F21 Scholion on Iliad XVI

Σ Τ I liad XVI 57 (4.172 Erbse)

〈πόλιν εὐτείχεα πέρσας [scil. unde Achilles Briseida cepit]〉· τὴν Πήδασον οἱ τῶν Κυπρίων ποιηταί, αὐτὸς δὲ [cf. I liad II 690 sq.] Λυρνησ(σ)όν [suppl. Allen]. σημειωτέον δὲ τοῦτο πρὸς τὸ “δῶισι πόλιν Τροίην εὐτειχέα”, ὅτι οὐ μόνον Τροία εὔτειχος.

The poet of the Cypria says the city [where Briseis was taken prisoner] was Pedasus, while Homer himself says it was Lyrnessus.

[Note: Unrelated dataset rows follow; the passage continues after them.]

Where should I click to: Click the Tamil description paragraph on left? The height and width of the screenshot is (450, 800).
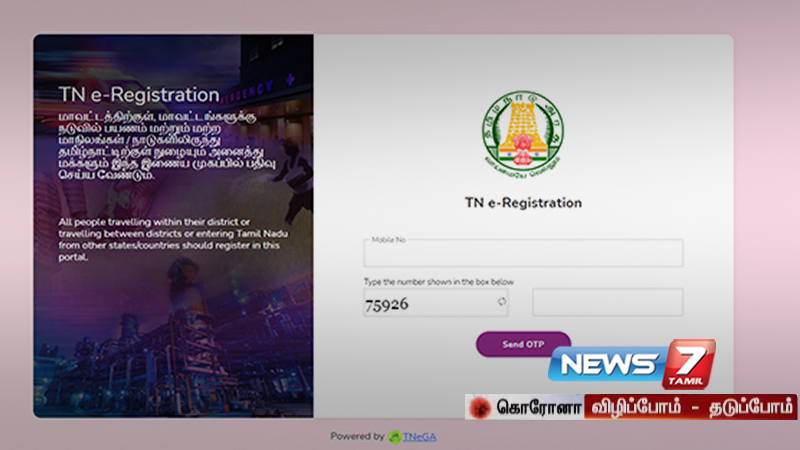pos(150,145)
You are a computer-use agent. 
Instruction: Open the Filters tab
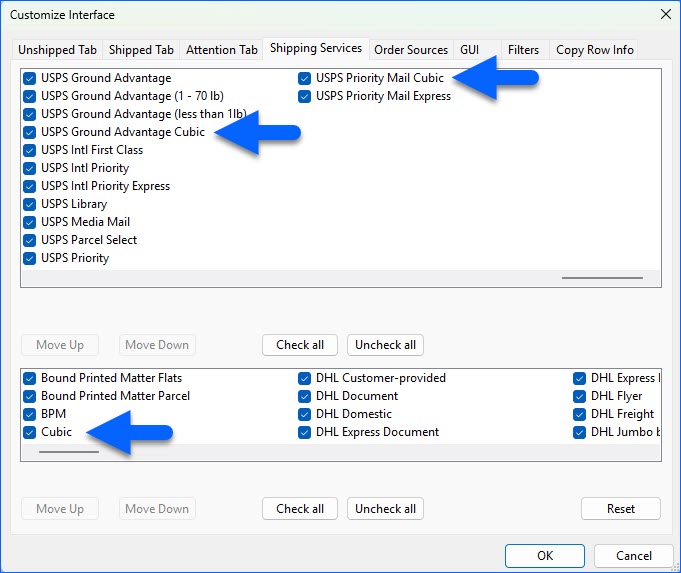[523, 50]
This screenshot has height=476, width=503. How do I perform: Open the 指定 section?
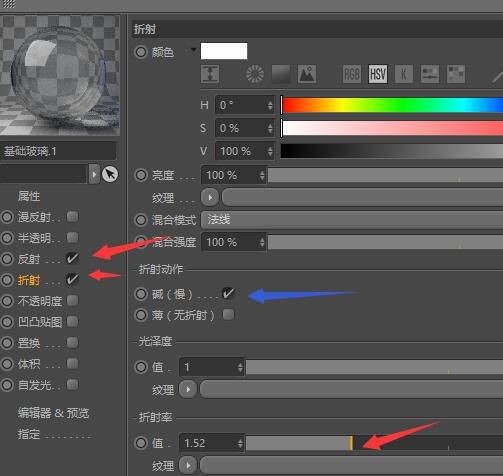tap(29, 434)
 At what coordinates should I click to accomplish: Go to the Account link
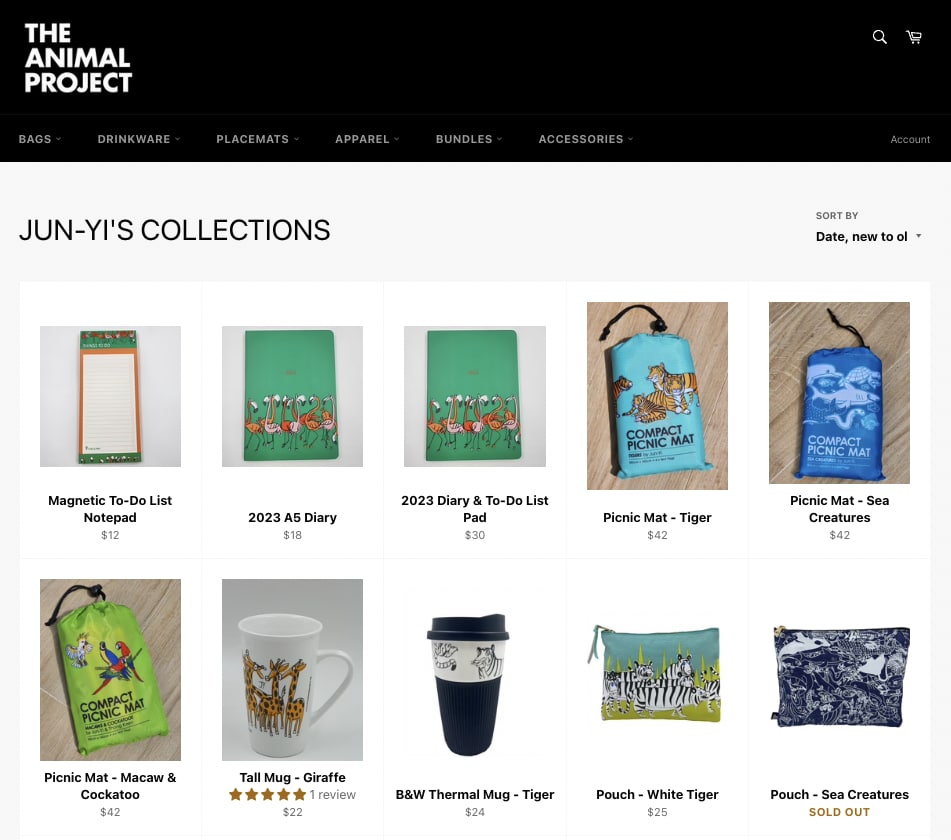pyautogui.click(x=910, y=140)
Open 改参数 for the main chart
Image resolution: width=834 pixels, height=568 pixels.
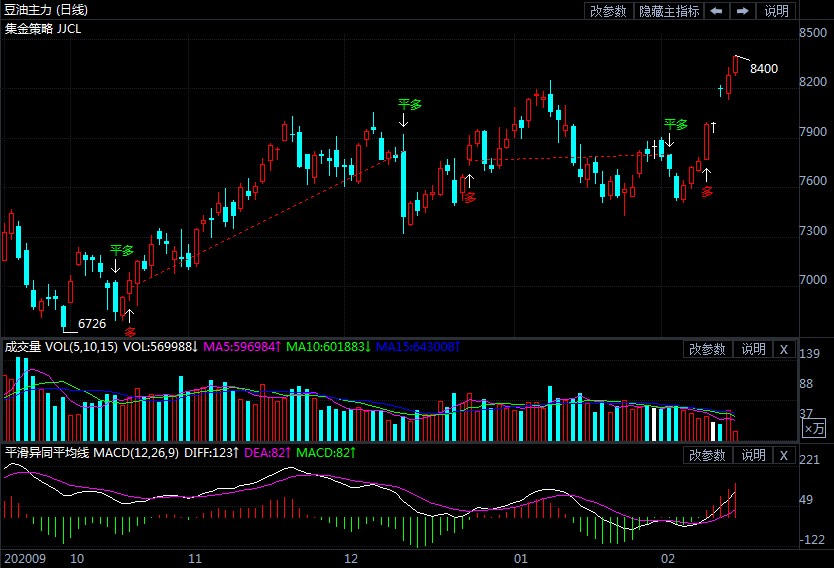tap(608, 11)
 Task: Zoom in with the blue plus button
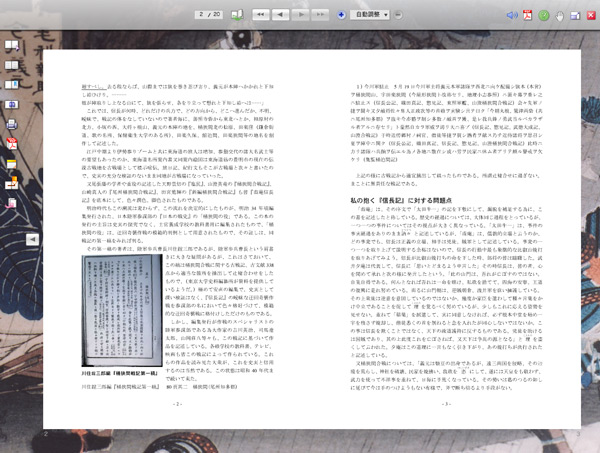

eadem dicunt τινες ap. Eust. Il. 77.30 sqq. (1.123 Van der Valk)

Proclus Chrestomathia: κἄπειτα ἀπελαύνει τὰς Αἰνείου βόας, καὶ Λυρνησσὸν καὶ Πήδασον πορθεῖ καὶ συχνὰς τῶν περιοικίδων πόλεων.

Then Achilles drives away the cattle of Aeneas and sacks the towns of Lyrnessus and Pedasus and all of the adjacent cities.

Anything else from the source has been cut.